Data shown:
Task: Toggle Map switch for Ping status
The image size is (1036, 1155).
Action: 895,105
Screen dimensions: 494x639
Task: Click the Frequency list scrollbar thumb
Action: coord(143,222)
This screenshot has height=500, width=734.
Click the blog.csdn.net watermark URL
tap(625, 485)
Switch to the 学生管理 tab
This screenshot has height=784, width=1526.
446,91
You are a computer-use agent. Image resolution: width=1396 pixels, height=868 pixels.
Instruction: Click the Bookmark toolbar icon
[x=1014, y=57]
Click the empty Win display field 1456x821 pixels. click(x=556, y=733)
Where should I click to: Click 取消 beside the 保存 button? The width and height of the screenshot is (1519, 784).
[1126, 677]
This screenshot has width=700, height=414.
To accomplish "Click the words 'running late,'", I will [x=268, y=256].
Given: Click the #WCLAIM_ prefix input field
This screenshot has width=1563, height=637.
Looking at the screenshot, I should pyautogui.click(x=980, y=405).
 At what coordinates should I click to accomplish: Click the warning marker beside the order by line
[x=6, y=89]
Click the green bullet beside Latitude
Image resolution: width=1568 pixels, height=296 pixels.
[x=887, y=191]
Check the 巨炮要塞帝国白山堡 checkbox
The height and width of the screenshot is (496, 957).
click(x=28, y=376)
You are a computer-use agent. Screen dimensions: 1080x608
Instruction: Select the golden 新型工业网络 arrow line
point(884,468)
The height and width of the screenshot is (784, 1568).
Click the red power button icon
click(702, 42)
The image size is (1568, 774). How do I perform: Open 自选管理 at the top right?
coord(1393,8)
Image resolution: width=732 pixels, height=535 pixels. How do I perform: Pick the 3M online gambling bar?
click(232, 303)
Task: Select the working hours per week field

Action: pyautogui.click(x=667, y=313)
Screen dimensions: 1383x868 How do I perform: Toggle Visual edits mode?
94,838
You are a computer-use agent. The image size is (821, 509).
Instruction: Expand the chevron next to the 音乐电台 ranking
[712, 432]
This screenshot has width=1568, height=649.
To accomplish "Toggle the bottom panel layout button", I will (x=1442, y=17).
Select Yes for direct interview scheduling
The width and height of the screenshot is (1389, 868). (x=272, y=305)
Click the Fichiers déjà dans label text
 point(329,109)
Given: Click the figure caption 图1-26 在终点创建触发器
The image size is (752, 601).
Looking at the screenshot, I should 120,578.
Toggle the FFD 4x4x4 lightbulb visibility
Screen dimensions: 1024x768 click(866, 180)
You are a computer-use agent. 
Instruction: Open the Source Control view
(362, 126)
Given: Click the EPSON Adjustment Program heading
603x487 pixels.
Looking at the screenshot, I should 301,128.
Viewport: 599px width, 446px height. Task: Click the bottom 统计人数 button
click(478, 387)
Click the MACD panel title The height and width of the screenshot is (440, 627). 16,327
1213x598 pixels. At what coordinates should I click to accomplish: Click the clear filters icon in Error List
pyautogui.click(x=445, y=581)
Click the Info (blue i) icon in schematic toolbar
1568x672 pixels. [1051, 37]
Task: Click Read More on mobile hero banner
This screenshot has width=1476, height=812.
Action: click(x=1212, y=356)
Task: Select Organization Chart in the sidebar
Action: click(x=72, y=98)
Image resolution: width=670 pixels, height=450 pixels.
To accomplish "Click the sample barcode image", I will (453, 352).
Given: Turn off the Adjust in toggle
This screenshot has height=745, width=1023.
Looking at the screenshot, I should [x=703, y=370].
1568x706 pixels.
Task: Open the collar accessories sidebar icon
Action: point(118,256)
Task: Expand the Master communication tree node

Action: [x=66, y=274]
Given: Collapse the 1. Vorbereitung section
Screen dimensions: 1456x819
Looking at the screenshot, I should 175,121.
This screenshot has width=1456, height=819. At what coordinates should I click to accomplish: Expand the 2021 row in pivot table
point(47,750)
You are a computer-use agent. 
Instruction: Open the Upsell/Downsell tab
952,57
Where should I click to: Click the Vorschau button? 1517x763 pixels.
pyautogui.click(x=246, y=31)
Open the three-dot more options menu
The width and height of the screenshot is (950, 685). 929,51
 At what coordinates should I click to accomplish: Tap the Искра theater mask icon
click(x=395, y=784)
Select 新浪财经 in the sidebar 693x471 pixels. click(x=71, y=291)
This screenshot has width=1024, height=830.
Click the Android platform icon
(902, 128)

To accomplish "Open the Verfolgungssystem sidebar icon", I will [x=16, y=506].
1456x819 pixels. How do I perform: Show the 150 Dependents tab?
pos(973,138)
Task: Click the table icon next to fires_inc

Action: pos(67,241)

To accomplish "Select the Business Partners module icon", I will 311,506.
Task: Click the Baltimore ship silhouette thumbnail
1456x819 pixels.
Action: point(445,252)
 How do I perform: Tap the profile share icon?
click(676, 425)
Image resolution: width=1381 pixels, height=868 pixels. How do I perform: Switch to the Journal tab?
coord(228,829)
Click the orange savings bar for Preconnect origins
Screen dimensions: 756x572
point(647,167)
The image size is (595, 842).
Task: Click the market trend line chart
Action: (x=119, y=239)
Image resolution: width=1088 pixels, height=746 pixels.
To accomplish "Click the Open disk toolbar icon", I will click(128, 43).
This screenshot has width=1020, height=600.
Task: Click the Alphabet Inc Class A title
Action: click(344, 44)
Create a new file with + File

Goal: List every line from the listing above that contains the word "accomplish", copying each one in full.

Answer:
To accomplish "Click the words 'running late,'", I will [x=268, y=256].
 At what coordinates should I click to accomplish: Click the warning marker beside the order by line
To accomplish "Toggle the bottom panel layout button", I will (x=1442, y=17).
1213x598 pixels. At what coordinates should I click to accomplish: Click the clear filters icon in Error List
To accomplish "Click the sample barcode image", I will (453, 352).
This screenshot has width=1456, height=819. At what coordinates should I click to accomplish: Expand the 2021 row in pivot table
 At what coordinates should I click to accomplish: Tap the Искра theater mask icon
To accomplish "Open the Verfolgungssystem sidebar icon", I will [x=16, y=506].
To accomplish "Select the Business Partners module icon", I will 311,506.
To accomplish "Click the Open disk toolbar icon", I will click(128, 43).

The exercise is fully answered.